Microsurgery is a specialised form of surgery performed with the aid of an operation microscope and involves the use of a range of advanced techniques designed for working on very fine structures such as nerves and blood vessels. In free flaps a donor area with abundant suitable tissue is selected, from which tissue is removed and transferred to the reconstruction site. Blood vessels are then re-connected, establishing blood flow and allowing the tissue to fully integrate within the new location. These sophisticated techniques enable the reconstruction of almost any tissue in the body.
An orthopaedic or plastic surgeon who has undergone specialised training in microsurgery is able to perform such procedures.

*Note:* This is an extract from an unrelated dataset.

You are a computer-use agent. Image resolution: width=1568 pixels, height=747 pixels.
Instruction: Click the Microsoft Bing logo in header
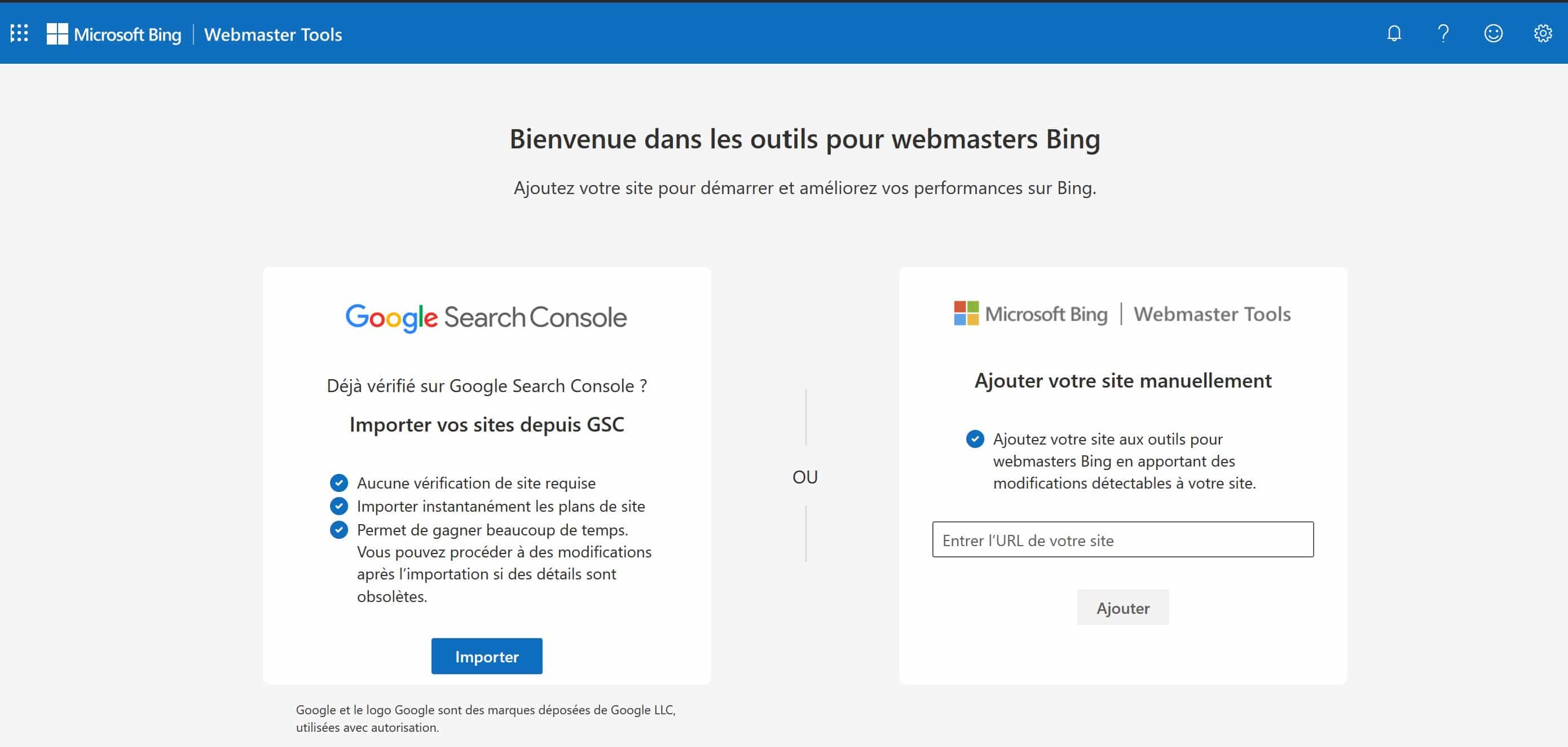114,34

Trauma, post tumour resection, congenital defects or chronic wounds where a free flap would give the optimum functional result or aesthetic.
- Large defects
- Defects requiring multiple tissue types
- Areas that need freshly vascularised tissue.
- No local options for flap
It depends on the age of the patient, associated diseases ,and complexity of the wound. Two types of anaesthesia are commonly used . Regional anaesthesia : Your anaesthesia doctor will make your upper or lower limb numb by giving an injection near your collarbone ( for upper limb ) or on your back ( for lower limb ). You will feel no pain but you will be awake. General anaesthesia : Your anaesthesia doctor will make you sleep .
Duration depends on the complexity of the wound. It usually takes 3-6 hours of surgical time.
Free flap vascular problems typically occur during the first 72 hours post op. Free flaps are generally monitored starting immediately postoperatively until at least day 3 and in some cases for additional days depending on the nature of the procedure (e.g. difficulty) and surgeon preference.